BORN 20 YEARS POST-CONCEPTION -- A healthy boy has been born nearly 20 years after he was frozen as a one-cell embryo.
The 42-year-old mother, who was not identified, gave birth to the child in May, according to an Oct. 10 NewsCore report based on an article in the journal Fertility and Sterility. She had been undergoing fertility treatments at the Jones Institute for Reproductive Medicine in Norfolk, Va., for 10 years.
The 20-year lapse between creation of the embryo by IVF and his birth apparently is a record. The longest span previously reported was 13 years, according to the article.
The boy born in May was among five embryos created in 1990. After a child was born to the parents of the quintet created by means of IVF, the couple donated the remaining embryos for adoption. The boy born in May, therefore, has a sibling conceived at the same time who is 20 years old.
LETHAL 'MOTHER' LOVE -- A British advice columnist told a television audience Oct. 3 abortion can be "the act of a loving mother" and killing a suffering child would be something a "good mother" would do.
On BBC One's "Sunday Morning Live," Virginia Ironside said, "Abortion can often be seen as something wicked or irresponsible, but in fact it can be a moral and unselfish act. If a baby is going to be born severely disabled or totally unwanted, surely an abortion is the act of a loving mother."
She also said, "And I think that if I were a mother of a suffering child, I would be the first to want -- I mean a deeply suffering child -- I would be the first one to put a pillow over its face. I would with any suffering thing, and I think the difference is that my feeling of horror [over] suffering is much greater than my feeling of getting rid of a couple of cells because suffering can go on for years."
Host Susanna Reid expressed shock, telling Ironside, who writes for The Independent, her comment about smothering a child to death was a "pretty horrifying thing to say."
Ironside defended her remark, saying, "Of course, I would, if it was a child I really loved who was in agony.
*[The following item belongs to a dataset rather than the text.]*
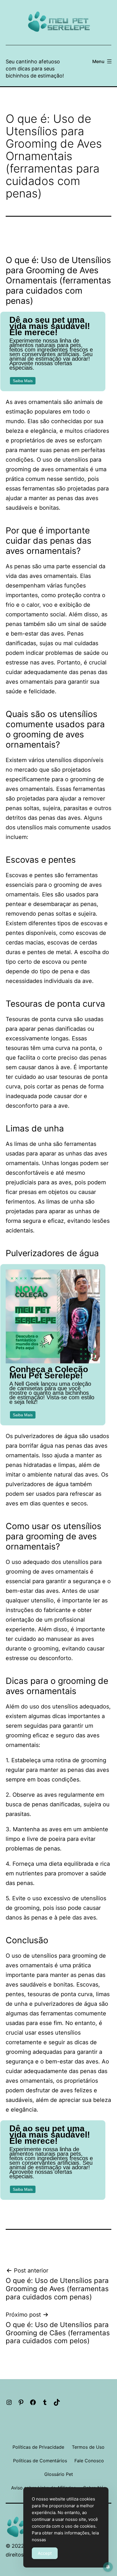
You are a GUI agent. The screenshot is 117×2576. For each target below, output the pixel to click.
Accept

I think any good mother would."
A visibly stunned Joanna Jepson, a Church of England chaplain and a fellow panelist on the program, said, "That's just not true."
GUILTY IN BOMB SCARE -- A former abortion clinic director in Tulsa, Okla., pleaded guilty Oct. 7 in a case in which she called in a fake bomb threat to police.
Linda Meek, formerly executive director of Reproductive Services of Tulsa, acknowledged she gave false information in an Aug. 13 call to police, the Tulsa World reported. Her sentencing is set for January.
Meek told federal Judge Clair Eagan she purchased an egg timer, set it so it would tick, placed it inside a box and put it in a trash can before calling police, according to the World.
SANDWICH BAG HELPS SAVE PREEMIE -- A sandwich bag helped preserve the life of a baby girl born 14 weeks early in England.
Lexi Lacey weighed only 14 ounces when she was born in June at Worcestershire Royal Hospital, according to the Telegraph. Health care providers at the hospital, which is equipped to care for babies who are at least 28 weeks of gestation, had to go to the institution's kitchen to find something to keep the 26-week-old preemie warm. A plastic sandwich bag was the "smallest insulating jacket" that could be found, the newspaper reported.
She has grown to a weight of 5 pounds, 6 ounces, the Telegraph reported Sept. 28.
"[I]t's incredible to think that [sandwich bag] saved her life," Chelsea Rowberry, Lexi's 17-year-old mother, told the newspaper. "The doctors told us they had never known a baby born as prematurely as Lexi [to] survive."
Lexi has been home since Sept. 3.
Tom Strode is the Washington bureau chief for Baptist Press.